Exercise prompt:
Extract from the entries below, exactly as given, only the lines from the line containing "Task: Click the Company Setup briefcase icon" to the line containing "The width and height of the screenshot is (852, 421).", both lines included.

Supplied data:
☆ ☆ ☆ ☆
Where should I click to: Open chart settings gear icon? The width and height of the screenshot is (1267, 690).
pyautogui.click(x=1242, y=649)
☆ ☆ ☆ ☆
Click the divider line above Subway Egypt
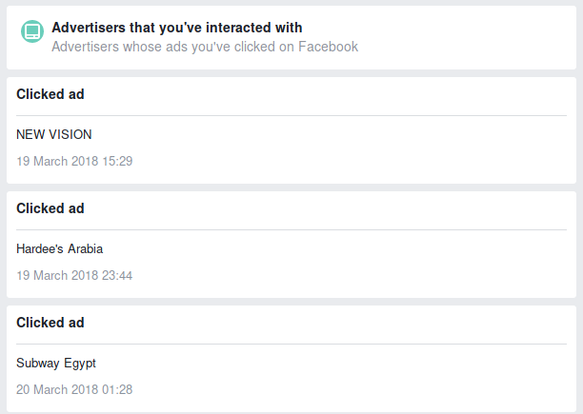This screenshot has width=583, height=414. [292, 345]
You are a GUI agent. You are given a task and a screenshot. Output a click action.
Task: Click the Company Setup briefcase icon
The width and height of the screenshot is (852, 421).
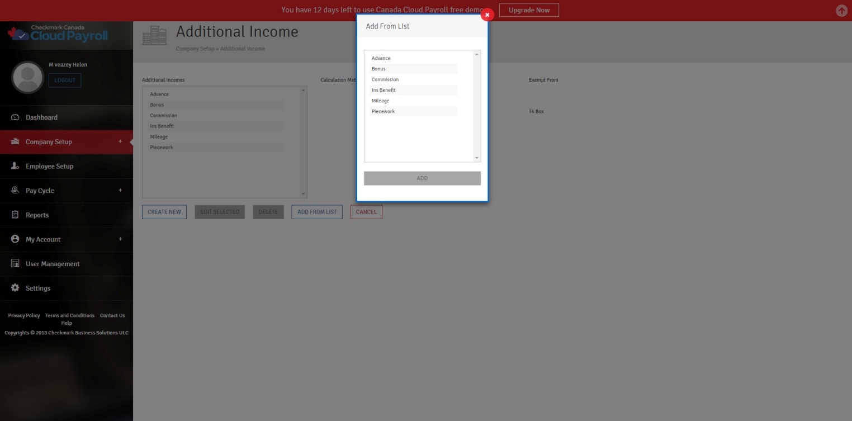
☆ ☆ ☆ ☆
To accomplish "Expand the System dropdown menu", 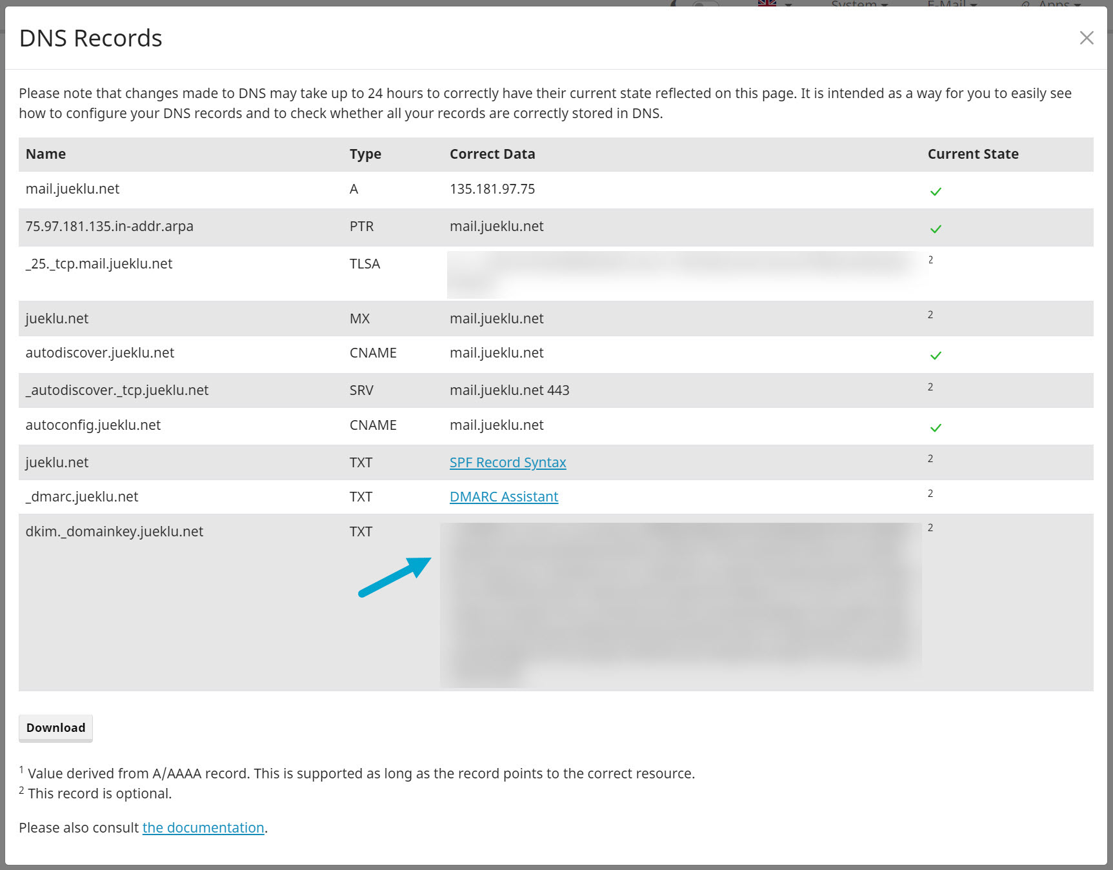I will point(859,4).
☆ ☆ ☆ ☆
Answer to the problem:
Task: Click the Company Setup briefcase icon
The width and height of the screenshot is (852, 421).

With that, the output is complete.